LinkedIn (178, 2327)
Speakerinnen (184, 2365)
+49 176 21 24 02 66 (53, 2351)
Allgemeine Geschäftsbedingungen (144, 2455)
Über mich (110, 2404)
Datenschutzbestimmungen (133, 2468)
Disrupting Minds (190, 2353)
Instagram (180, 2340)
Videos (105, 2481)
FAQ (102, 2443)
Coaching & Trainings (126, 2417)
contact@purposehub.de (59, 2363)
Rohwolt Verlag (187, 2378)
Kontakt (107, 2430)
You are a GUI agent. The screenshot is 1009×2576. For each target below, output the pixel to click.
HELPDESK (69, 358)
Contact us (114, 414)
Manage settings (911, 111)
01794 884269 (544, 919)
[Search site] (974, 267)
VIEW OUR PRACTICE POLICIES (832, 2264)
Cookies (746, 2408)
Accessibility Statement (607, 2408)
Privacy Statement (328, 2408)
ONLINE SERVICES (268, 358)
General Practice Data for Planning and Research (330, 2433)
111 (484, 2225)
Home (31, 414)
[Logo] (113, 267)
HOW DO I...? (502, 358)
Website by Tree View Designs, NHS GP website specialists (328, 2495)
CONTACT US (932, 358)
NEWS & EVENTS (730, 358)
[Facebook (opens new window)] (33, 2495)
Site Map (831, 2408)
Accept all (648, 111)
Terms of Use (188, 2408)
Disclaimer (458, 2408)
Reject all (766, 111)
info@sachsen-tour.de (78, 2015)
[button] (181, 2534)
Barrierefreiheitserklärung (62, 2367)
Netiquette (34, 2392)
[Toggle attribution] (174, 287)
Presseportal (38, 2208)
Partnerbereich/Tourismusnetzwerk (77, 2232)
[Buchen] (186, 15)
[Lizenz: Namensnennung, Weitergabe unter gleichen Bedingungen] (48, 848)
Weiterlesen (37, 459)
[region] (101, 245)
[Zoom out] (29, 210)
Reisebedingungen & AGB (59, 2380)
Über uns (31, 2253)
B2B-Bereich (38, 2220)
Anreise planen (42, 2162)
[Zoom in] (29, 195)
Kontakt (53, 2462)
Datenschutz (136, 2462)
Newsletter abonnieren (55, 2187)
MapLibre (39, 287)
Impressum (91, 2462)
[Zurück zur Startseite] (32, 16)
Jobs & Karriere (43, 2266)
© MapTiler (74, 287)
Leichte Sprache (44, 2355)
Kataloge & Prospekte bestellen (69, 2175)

WHAT TO DO —
Each line in the listing above that includes "Statement" is to be copied.

RESULT FOR THIS EXERCISE —
Accessibility Statement (607, 2408)
Privacy Statement (328, 2408)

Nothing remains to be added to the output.